## Sunday, August 20, 2017

### Statistics Sunday: Odds Ratios

As you may recall, there are different types of variables. Some variables are continuous. But some are categories, and some of those categories consist of two levels, or what we call a dichotomy. A coin flip is one example: we have two outcomes, heads and tails.

Sometimes we need to study - that is, understand what causes or contributes to - two-level outcomes: fracture or no fracture, malignant or benign, present or absent. Some of these variables are non-ordered categories (like heads or tails) while others can be thought of as two-level ordinal outcomes (alive or dead is one example where one outcome is clearly better than the other, but it wouldn't be considered continuous).

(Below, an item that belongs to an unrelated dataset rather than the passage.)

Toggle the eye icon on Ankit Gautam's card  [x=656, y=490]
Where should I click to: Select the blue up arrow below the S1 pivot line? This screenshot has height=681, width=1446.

While the descriptive statistics for continuous variables would be a mean (and standard deviation) or median, the descriptive statistics for a dichotomous variable would be frequencies and proportions (percentages in decimal form). These proportions could be considered probabilities of a particular outcome. For instance, if you flip a coin enough times, your proportions of heads and tails would both be close to 0.5, meaning the probability of flipping heads, for instance, is 0.5.

On the other hand, you might want to look at probabilities of one outcome versus another with what we call odds. These are expressed as two whole numbers. So if half of your coin flips will be heads (1/2) and half of your coin flips will be tails (1/2), we would express those odds as 1 to 1 (or 1:1). Basically, probabilities are decimals and odds are built from two fractions with the same denominator. They tell you similar things, just in different numerical forms.

Now, what if you want to understand the relationship between two dichotomous variables? The chi-square test is one way that you could do that. But this test just tells us if the combination of these two dichotomous variables show a different relationship than you would expect by chance alone. Also, chi-square is biased to be significant when sample sizes are large, so you might have a statistically significant effect that doesn't have any practical importance.

If you want to understand the strength of a relationship, you need an effect size. One effect size for describing the relationship between two dichotomous variables - one that has some very important applications I'll delve into later - is the odds ratio. An odds ratio tells you how much more likely an outcome is at one level of a dichotomous variable than at the other level: it's the odds of one outcome divided by the odds of the other.

Let's use a practical example. I have a cancer drug I want to test and see if it will cause people to go into remission. I randomly assign people to take my drug or a placebo, and at the end of the study, I run tests to see if their cancer is in remission or not. That means I have two variables (group and outcome) each with two levels (drug or placebo, in remission or not in remission). At the end of the study, I create a 2 x 2 table of frequencies - what's called a 2 x 2 contingency table:

Group
In Remission
Not In Remission
Drug
a
b
Placebo
c
d

Each cell would normally have a frequency, but I've instead given the labels for each cell that would be used for the formula (a-d). The formula for the odds ratio is (a*d)/(b*c).1 If I fill in my table with fake values:

Group
In Remission
Not In Remission
Drug
125
375
Placebo
30
470

and fill in those values for the formula - (125*470)/(375*30) - I get an odds ratio of 5.2. What this means is that people who took my drug are 5.2 times more likely to be in remission at the end of the study than people who took a placebo.

The main problem with the odds ratio is that you can't compute one if any of your cells has a frequency of 0. The resulting odds ratio will either be 0 (if the 0 cell ends up in the numerator) or undefined (if the 0 cell ends up in the denominator). If you encounter this problem but still need to compute an odds ratio, the usual approach is to add 0.5 to all 4 cells.

As I said previously, the odds ratio - and a specific transformation of it - has some very important applications, especially in the work I do as a psychometrician. Look for a post or two on that later!

1Technically, the formula is the odds of one outcome (a/c) divided by the other (b/d), but you can cross-multiply your fractions, resulting in (a*d) divided by (b*c).